■ **EXCERPTED TEXT**:
My Granny was a warm, loving, rosy cheeked woman who had a smile that lit up the room, especially when she saw her grandchildren – myself and my two wee brothers, Andy and Davy. Granny was almost as round, as she was tall. She was always full of fun and laughter and always smiling it seemed to me. When Granny hugged me, it felt like being wrapped up with love.  People always say that you should not have favourites in your family, but as the only grand-daughter, I was the apple of Granny’s eye.

My father, Jim Shanks, was a Congregational Church minister in the sleepy North East coastal fishing town of Aberdeen, as it was then – not the oil capitol of Great Britian as it is now. It was only in the summer holidays that we could travel the five hour journey down to Airdrie to visit my dad’s parents. We never really saw my mum’s parents, the Waltenbergs, because, with my mum’s two brothers, Theodore [Uncle Bonnie] and Sirdar [Uncle Bill], they had immigrated to New Zealand when mum got married in 1940s to my dad. They were a bit like a distant far away fairy tale, my grandpa and granny across the other side of the world.  They had done well in Christchurch, running an engraving business, producing embossed leather goods that they ended up exporting round the world. Uncle Bill panned for gold in the stretch of goldriver he had bought in the bush beside Greymouth because he had become fed up with being “The best bloody chemist in New Zealand”. I never met Grandpa Waltenberg but Granny Waltenberg visited us three times from New Zealand when I was a child like a visiting royal dignitary descending on her subjects. She was killed in a car crash when at university in the early 1970s

So in the summer holidays we visited our Shanks grandparents. Bursting with excitement, me, my two wee brothers and my mum and dad, crammed ourselves into in our old black Ford Popular car which, in 1950s, had no suspension and no seat belts.  After a long journey bumpy ride by car, we arrived at my grandparents’ house in Airdrie, stiff as a board because we had been sitting for so long. Tumbling out of the car, we ran up to their green front door and banged with the door knocker, loudly. Then grandpa and granny flung the door open wide and their arms open wide, with a huge smiles of joy on their faces, as they had been waiting for us.  Granny would try to hug us all at once – it was wonderful! Delicious smells of her home baking wafted out of the door to meet us for she was an amazing baker and cook.

With our teddies grasped in our hands, my brothers and I would run straight up the stairs to the bedroom we would always sleep in – it was our special room. It had a huge double bed with a big painting hanging on the wall beside it showing the “The Three Ages of Man” painted by my dad’s cousin, Duncan Shanks, who later became a famous Scottish painter. The painting showed a grandpa, a dad and his son, walking along a sandy shore with fishing rods over their shoulders, hope and excitement on their faces.

It was lovely being snuggled up, cosy and warm, in the big, soft bed at night under handmade quilts and blankets, lying looking up at the grandpa, dad and son, looking like they were going off for an adventure. Granny would put a hot ‘piggy’ – a hot water bottle, in our bed to warm it up.  A ‘piggy’ was a round clay bottle with a bit at the end which had been used to feed piglets but instead of having milk in it, there was hot water. Instead of a feeding teat there was a stopper. After a huge meal, my brothers and I would go up the stairs, into bed and soon were fast asleep dreaming of tomorrow’s adventures.

■ **SUPPLIED MATERIAL**:

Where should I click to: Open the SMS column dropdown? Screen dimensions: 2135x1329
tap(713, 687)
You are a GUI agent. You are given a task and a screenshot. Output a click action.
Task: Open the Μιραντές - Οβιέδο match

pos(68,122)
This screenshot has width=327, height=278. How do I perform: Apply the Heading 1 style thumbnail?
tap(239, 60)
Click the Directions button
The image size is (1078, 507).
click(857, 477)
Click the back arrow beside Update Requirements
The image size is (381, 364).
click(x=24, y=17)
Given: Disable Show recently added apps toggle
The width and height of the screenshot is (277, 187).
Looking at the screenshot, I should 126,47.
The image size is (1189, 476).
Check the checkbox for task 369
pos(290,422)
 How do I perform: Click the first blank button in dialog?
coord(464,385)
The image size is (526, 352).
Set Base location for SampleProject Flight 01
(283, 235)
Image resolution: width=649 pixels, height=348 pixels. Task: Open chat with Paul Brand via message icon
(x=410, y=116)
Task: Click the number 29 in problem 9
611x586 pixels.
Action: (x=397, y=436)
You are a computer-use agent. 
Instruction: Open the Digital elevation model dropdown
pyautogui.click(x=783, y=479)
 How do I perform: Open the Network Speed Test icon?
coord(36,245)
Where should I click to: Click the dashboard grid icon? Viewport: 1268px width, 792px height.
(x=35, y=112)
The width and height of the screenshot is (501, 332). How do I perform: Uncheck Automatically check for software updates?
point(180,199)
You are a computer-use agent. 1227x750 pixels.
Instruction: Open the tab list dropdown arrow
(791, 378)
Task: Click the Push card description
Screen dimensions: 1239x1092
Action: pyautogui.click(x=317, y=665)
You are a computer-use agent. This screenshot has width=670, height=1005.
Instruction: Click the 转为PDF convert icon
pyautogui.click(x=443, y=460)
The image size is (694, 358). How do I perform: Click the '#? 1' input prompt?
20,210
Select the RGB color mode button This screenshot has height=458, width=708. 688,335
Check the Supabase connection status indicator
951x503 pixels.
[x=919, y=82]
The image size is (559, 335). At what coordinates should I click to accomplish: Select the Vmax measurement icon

■ **DIRECTIONS**:
1. In the memoir excerpt about Granny, who painted "The Three Ages of Man"?
2. Reproduce the portion of the memoir excerpt about Granny between "My Granny was" and "of Granny’s eye.", inclusive.
3. Name every town or city mentioned in the memoir excerpt about Granny.

■ **TASK-BY-TASK SOLUTIONS**:
1. The narrator's dad's cousin, Duncan Shanks, painted it.

2.
My Granny was a warm, loving, rosy cheeked woman who had a smile that lit up the room, especially when she saw her grandchildren – myself and my two wee brothers, Andy and Davy. Granny was almost as round, as she was tall. She was always full of fun and laughter and always smiling it seemed to me. When Granny hugged me, it felt like being wrapped up with love.  People always say that you should not have favourites in your family, but as the only grand-daughter, I was the apple of Granny’s eye.

3. Aberdeen, Airdrie, Christchurch, Greymouth